- _DIRECTION_
Please copy the records below word for word, leaving out the pictures.

- _INPUT DATA_
# # # #
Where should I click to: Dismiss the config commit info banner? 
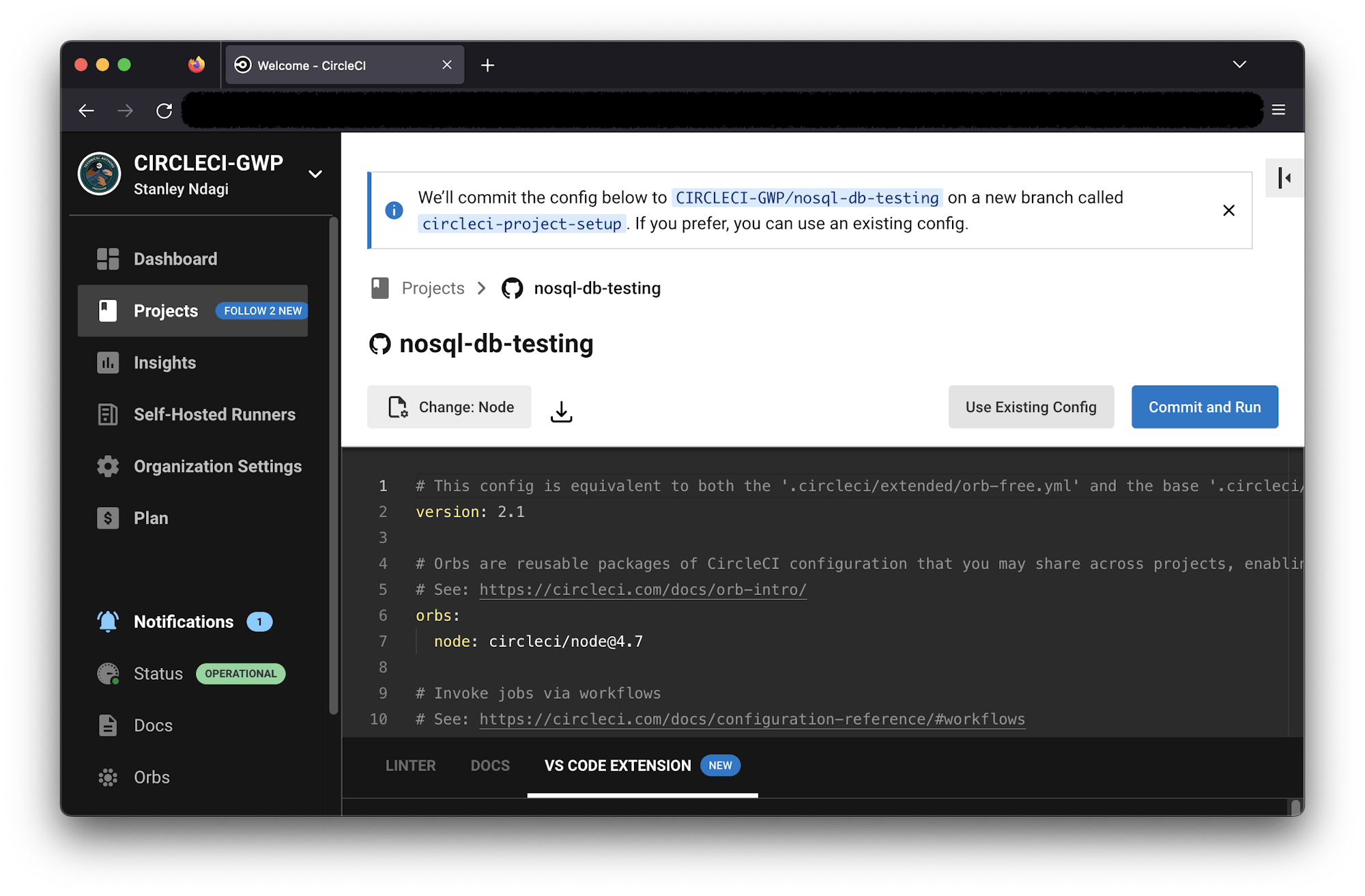[x=1229, y=210]
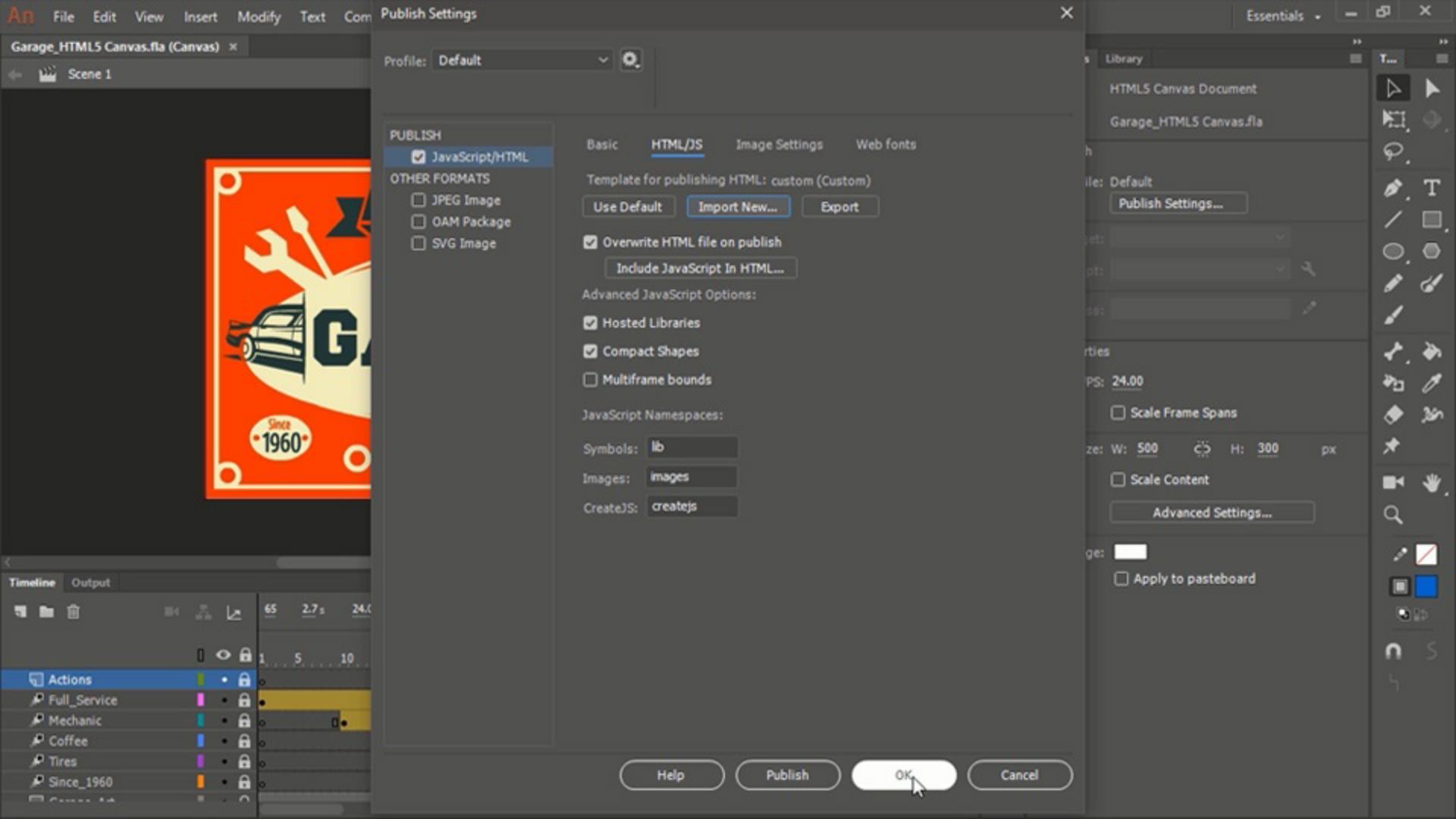Select the Zoom magnifier tool
Viewport: 1456px width, 819px height.
(1393, 516)
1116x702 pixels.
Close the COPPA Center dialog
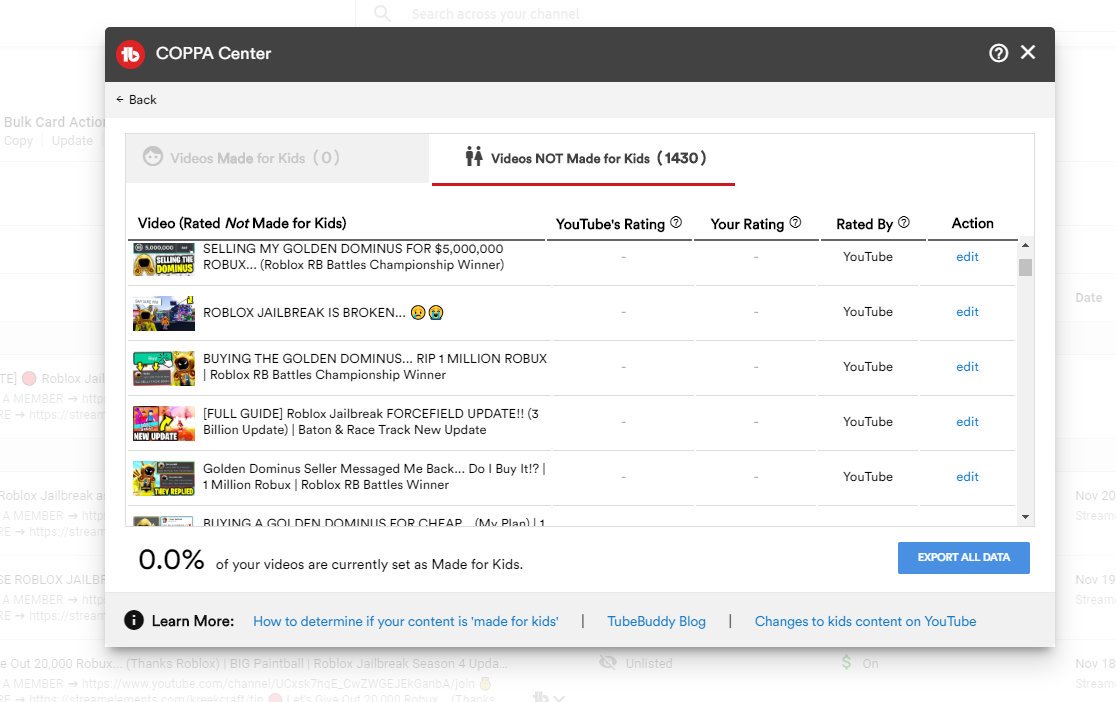coord(1028,53)
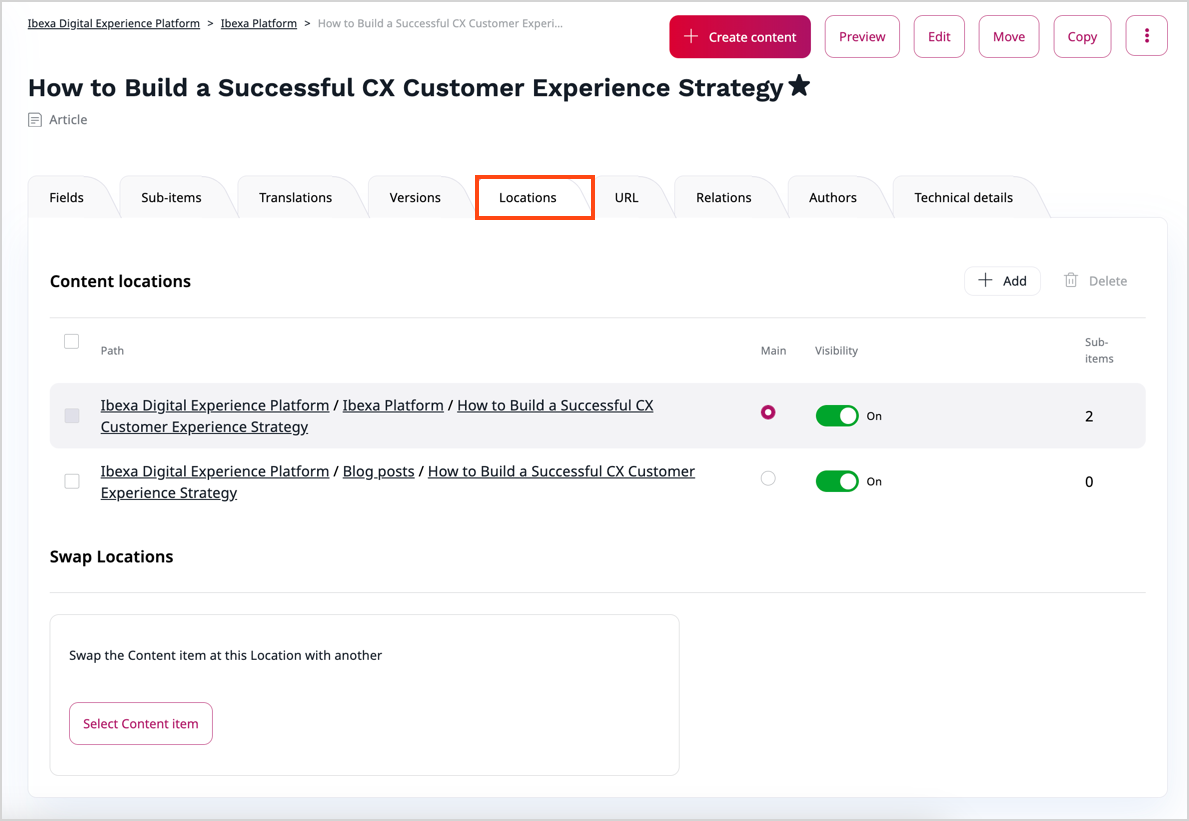Viewport: 1189px width, 821px height.
Task: Click Select Content item button
Action: [141, 723]
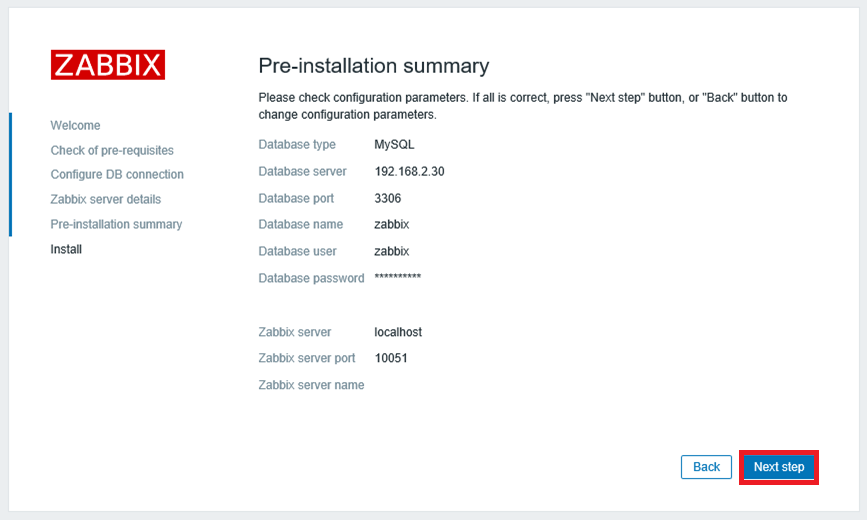The height and width of the screenshot is (520, 867).
Task: Click the masked database password value
Action: tap(397, 278)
# # # #
- _WRITTEN REPLY_
Where should I click to: Dismiss the config commit info banner? 
[x=1229, y=210]
Select the Zoom magnifier tool
Viewport: 1456px width, 819px height.
(1393, 516)
1116x702 pixels.
Close the COPPA Center dialog
coord(1028,53)
Viewport: 1189px width, 821px height.
Task: Click Select Content item button
Action: [141, 723]
The height and width of the screenshot is (520, 867).
Task: Click the masked database password value
Action: tap(397, 278)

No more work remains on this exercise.